As her labor stretched on into the night, our conversation turned to paczki, which they also enjoyed, and to many other random topics. Finally, well after my shift was supposed to end, she delivered a beautiful baby girl. The parents were overjoyed. I congratulated them both and left them beaming at their new arrival. I must say, if there is anything sweeter than witnessing a new life being brought into the world, it is eating a huge jelly donut on the drive home after a really long shift on which you witnessed a new life being brought into the world. It was perfect.

As is usually the case on paczki day, my eyes were bigger than my stomach and I bought one pastry too many. That night when I got back to the hospital for my next shift, I stopped by this new mom's room to see how things were going. She was fine, but all her friends and family had stayed up all night waiting for news about the baby, so they had all been too tired to bring her a paczki and were asleep. So I gave her my extra one, and I've never seen someone so appreciative of a baby gift. Clothes, blankets, toys... these are all fine presents, but sometimes a mom just needs some food.

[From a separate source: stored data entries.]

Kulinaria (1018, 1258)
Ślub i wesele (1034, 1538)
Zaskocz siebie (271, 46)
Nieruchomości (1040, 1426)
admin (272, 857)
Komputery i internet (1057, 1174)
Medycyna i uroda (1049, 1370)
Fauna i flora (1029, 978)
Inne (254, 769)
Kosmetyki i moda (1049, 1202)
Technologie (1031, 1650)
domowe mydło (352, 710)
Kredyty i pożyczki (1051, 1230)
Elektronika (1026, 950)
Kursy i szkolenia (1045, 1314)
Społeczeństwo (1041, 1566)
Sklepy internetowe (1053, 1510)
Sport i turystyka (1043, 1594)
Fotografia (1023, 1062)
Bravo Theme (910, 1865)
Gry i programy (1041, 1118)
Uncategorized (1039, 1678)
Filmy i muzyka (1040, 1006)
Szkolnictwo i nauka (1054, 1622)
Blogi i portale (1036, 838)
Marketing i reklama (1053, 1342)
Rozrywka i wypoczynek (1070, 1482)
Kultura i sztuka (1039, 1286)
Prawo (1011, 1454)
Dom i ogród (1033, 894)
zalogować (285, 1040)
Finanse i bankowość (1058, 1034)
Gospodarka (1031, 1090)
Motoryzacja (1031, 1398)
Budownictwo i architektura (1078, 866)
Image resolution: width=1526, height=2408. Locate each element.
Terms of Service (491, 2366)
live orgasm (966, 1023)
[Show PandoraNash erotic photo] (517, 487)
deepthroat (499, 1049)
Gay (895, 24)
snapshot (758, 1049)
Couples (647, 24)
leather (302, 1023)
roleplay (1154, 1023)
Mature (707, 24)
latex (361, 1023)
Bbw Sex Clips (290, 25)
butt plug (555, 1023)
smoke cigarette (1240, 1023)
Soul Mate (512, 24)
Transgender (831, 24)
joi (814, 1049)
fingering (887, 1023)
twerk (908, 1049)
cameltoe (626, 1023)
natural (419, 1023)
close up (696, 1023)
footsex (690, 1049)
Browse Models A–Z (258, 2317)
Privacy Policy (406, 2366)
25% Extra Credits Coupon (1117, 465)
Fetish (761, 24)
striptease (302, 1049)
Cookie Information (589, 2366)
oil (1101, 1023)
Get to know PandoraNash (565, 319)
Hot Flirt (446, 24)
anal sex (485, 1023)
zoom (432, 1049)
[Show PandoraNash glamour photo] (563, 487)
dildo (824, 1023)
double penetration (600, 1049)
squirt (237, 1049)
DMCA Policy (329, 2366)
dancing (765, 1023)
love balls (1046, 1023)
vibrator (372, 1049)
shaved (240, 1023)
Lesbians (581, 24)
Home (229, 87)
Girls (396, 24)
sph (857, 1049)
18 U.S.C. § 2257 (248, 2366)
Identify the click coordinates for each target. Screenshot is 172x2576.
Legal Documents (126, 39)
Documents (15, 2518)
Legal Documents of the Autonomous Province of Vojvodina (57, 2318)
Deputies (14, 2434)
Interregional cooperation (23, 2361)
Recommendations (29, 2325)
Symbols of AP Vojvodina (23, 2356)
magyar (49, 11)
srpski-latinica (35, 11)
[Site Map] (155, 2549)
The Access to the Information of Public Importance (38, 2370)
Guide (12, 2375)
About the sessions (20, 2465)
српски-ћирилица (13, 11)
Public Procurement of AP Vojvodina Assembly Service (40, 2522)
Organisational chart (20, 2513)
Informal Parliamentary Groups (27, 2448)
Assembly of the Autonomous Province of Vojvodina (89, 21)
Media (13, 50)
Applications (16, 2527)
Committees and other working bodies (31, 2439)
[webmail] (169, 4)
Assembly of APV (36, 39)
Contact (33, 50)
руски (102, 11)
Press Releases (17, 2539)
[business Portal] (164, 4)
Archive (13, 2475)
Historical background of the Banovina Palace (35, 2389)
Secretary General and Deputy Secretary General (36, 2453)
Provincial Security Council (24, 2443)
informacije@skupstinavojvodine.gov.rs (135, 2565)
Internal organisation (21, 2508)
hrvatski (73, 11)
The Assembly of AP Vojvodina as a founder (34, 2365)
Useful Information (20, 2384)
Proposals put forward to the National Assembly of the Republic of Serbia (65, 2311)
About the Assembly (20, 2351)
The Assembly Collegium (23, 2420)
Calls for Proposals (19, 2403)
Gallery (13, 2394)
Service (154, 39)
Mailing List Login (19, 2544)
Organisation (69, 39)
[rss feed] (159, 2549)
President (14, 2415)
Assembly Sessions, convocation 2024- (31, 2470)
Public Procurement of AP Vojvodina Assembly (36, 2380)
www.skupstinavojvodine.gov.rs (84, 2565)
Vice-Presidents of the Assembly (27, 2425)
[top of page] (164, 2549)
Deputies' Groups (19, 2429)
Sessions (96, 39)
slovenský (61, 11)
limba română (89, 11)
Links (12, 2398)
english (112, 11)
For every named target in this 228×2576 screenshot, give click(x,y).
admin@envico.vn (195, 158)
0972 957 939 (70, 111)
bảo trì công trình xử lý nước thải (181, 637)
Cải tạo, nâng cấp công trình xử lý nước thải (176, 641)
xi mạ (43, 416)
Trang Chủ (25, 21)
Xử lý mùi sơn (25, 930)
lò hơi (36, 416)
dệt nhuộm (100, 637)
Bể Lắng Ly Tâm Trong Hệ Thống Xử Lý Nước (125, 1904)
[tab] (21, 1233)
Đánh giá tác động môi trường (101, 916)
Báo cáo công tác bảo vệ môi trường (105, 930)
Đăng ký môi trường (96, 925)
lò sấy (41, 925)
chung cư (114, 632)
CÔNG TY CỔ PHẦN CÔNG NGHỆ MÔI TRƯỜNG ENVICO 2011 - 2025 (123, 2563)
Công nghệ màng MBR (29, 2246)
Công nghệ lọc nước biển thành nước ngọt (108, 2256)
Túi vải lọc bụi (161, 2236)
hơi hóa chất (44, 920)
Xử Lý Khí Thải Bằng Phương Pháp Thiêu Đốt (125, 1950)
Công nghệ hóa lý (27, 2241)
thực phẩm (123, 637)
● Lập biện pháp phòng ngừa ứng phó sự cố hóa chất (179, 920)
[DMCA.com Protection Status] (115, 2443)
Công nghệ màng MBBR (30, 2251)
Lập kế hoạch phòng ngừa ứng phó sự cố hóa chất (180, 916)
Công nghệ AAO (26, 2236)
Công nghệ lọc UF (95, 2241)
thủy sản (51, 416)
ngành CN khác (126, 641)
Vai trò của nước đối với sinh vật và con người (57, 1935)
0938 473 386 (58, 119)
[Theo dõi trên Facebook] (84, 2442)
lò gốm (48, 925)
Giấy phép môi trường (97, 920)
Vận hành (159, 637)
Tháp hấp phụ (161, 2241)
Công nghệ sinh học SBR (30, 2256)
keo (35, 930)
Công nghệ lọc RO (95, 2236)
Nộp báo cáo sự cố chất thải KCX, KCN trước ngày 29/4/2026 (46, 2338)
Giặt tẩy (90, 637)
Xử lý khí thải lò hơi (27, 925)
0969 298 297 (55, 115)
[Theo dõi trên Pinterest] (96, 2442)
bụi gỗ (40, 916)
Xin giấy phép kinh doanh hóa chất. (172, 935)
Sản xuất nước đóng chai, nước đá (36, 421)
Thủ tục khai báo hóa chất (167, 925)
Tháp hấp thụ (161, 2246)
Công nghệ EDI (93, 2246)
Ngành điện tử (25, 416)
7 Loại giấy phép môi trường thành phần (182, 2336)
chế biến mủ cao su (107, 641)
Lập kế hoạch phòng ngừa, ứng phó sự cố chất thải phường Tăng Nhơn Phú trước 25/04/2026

I realize that furnishing patients with donuts isn't a very responsible thing to do in most cases. I wouldn't have done this on my cardiology rotation, for example, or brought donuts in for any other occasion than paczki day. But in this case it was less about the donut than about trying to help a patient regain control over her life, to accomplish at least one thing she could have done if she weren't in the hospital. I tried to remember this on my later rotations too, when holidays came near or when patients told me about family events they were missing. Whenever possible, it's worth spending the extra time to try to bring a little bit of real life to a patient, however small it seems.